Screen grounding material:
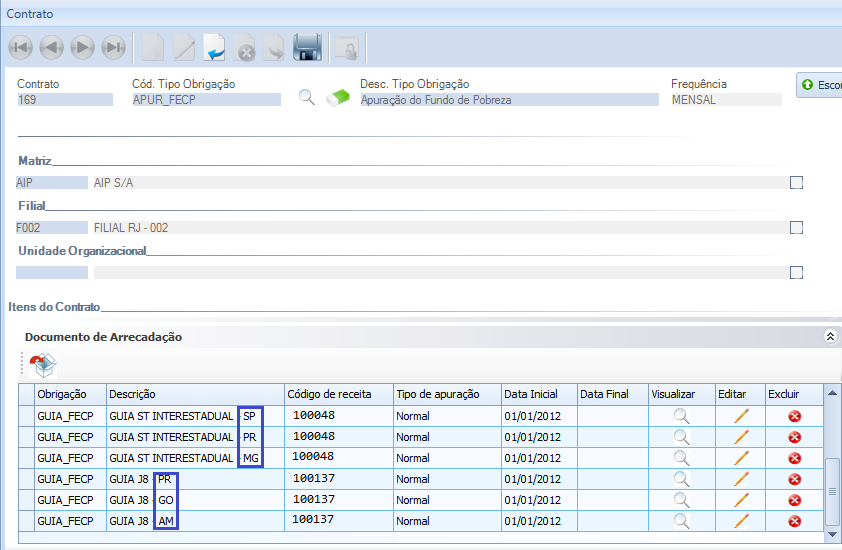Toggle the Unidade Organizacional checkbox
This screenshot has height=550, width=842.
(796, 272)
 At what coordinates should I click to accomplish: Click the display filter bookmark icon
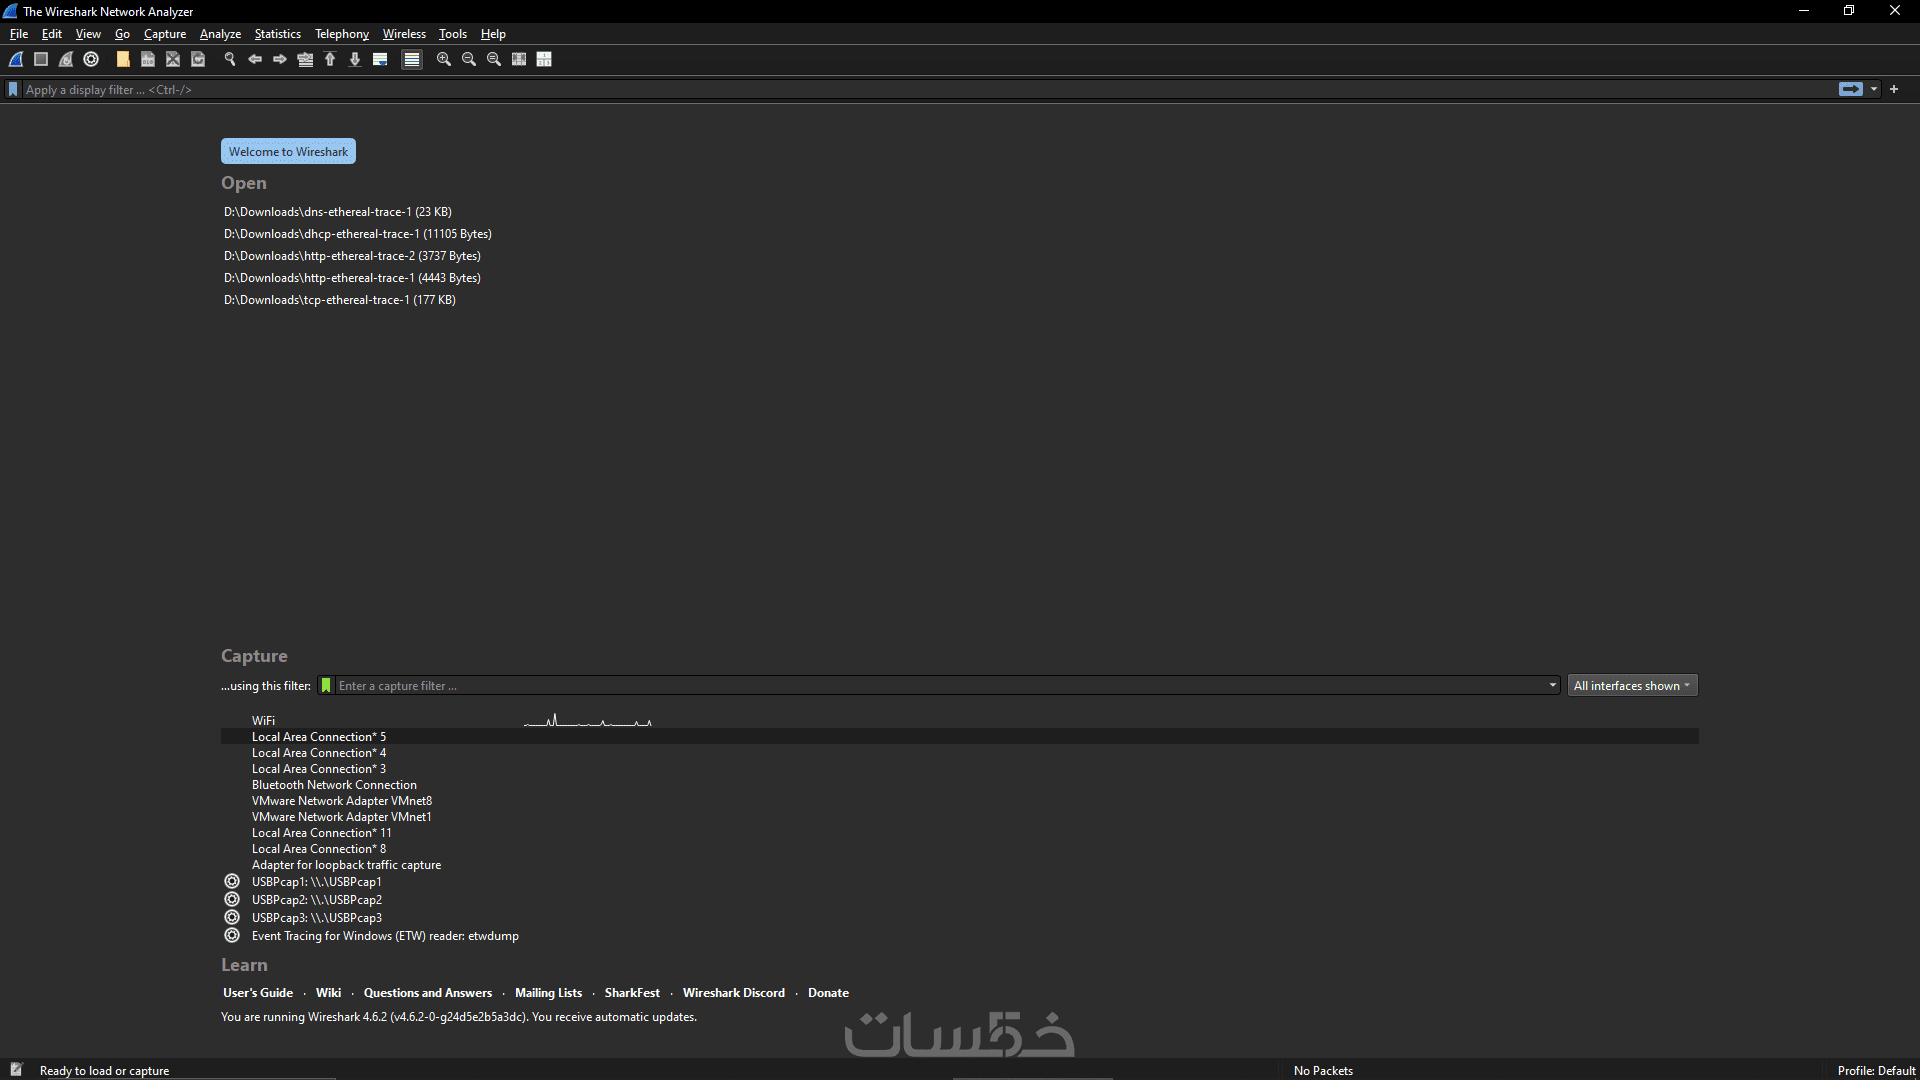(13, 90)
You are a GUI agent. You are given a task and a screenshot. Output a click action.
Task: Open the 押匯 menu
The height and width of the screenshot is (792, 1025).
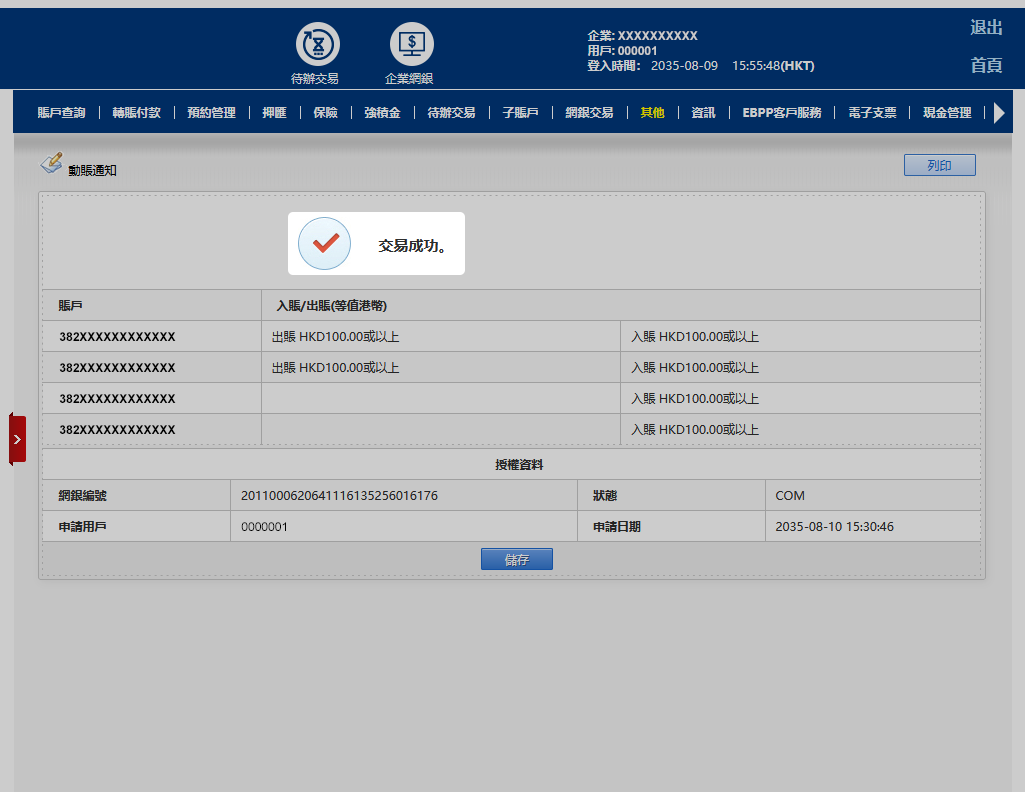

(Directive):
Can you rewrite the material above with "GUI agent" swapped for "screen assistant", changing nothing else and leaving out the pictures?

(Solution for this task):
Toggle the Unidade Organizacional checkbox
This screenshot has height=550, width=842.
(796, 272)
 At what coordinates should I click to accomplish: Click the display filter bookmark icon
(13, 90)
You are a screen assistant. You are given a task and a screenshot. Output a click action.
Task: Open the 押匯 menu
The height and width of the screenshot is (792, 1025).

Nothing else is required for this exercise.